Linear regression, or ordinary least squares (OLS), is the simplest and most classic linear method for regression. Linear regression finds the parameters \(\Theta\) that minimize the mean squared error between predictions and the true regression targets, y, on the training set. The mean squared error is the sum of the squared differences between the predictions and the true values. Linear regression has no parameters which is a benefit, but is also has no way to control model complexity.
from sklearn.linear_model import LinearRegression
X, y = mglearn.datasets.make_wave(n_samples=60)
X_train, X_test, y_train, y_test = train_test_split(X, y, random_state=42)
lr = LinearRegression().fit(X_train, y_train)
The values of \(\Theta_i , i=1, ..., N\), also called weights or coefficients, are stored in the coef_ atribbute, while the offset or intercept (\(\Theta_0\)) is stored in the *intercept_ attribute:
In:
print("lr.coef_: {}".format(lr.coef_))
print("lr.intercept_: {}".format(lr.intercept_))
Out:
lr.coef_: [ 0.394]
lr.intercept_: -0.031804343026759746
Let’s look at the training set and test set performance:
In:
print("Training set score: {:.2f}".format(lr.score(X_train, y_train)))

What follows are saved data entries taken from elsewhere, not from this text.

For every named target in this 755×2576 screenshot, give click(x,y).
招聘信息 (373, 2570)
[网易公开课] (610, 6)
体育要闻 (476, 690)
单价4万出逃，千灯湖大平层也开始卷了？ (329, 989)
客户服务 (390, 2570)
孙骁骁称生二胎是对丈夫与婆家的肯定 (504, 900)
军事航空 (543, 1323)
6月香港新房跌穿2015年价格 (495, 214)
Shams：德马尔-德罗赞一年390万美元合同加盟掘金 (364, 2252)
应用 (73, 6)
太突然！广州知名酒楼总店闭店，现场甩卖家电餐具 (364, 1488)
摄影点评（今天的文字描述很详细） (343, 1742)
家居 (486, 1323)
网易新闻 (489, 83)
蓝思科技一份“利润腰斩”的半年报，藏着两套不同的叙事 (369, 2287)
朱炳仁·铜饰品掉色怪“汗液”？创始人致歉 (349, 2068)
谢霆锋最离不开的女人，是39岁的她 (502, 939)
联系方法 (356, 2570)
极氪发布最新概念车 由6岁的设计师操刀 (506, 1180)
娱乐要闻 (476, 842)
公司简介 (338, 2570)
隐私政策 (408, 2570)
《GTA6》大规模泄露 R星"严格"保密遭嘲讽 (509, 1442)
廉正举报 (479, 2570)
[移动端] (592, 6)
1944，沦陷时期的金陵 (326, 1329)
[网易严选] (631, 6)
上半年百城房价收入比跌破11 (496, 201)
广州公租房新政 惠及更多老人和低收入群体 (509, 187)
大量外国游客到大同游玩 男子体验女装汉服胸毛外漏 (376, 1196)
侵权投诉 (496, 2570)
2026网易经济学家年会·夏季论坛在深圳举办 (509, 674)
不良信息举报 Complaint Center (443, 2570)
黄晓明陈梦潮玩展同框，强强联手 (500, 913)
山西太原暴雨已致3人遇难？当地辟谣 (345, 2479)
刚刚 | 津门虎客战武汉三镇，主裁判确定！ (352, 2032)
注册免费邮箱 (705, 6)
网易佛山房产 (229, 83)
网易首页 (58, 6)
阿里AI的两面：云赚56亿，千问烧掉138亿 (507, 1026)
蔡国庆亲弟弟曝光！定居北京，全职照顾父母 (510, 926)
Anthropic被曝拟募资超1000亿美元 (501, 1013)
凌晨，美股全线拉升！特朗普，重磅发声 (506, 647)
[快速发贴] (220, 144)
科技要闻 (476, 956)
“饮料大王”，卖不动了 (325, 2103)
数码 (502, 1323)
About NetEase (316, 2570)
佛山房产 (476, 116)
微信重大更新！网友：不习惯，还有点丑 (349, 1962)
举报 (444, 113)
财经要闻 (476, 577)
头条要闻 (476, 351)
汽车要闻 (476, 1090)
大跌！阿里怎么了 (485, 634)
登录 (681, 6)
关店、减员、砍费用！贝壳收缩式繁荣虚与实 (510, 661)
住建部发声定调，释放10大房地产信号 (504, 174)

print("Test set score: {:.2f}".format(lr.score(X_test, y_test)))
Out:
Training set score: 0.67
Test set score: 0.66
An \(R^2\) of around 0.66 is not very good, but we can see that the scores on the training and test sets are very close together. This means we are likely underfitting, not overfitting. For this one-dimensional dataset, there is little danger of overfitting, as the model is very simple. However, with higher-dimensional datasets, linear models become more powerful, and there is a higher chance of overfitting.
If there was a huge discrepancy between performance on the training data and the test data is a clear sign of overfitting, and therefore we should try to find a model that allows us to control complexity.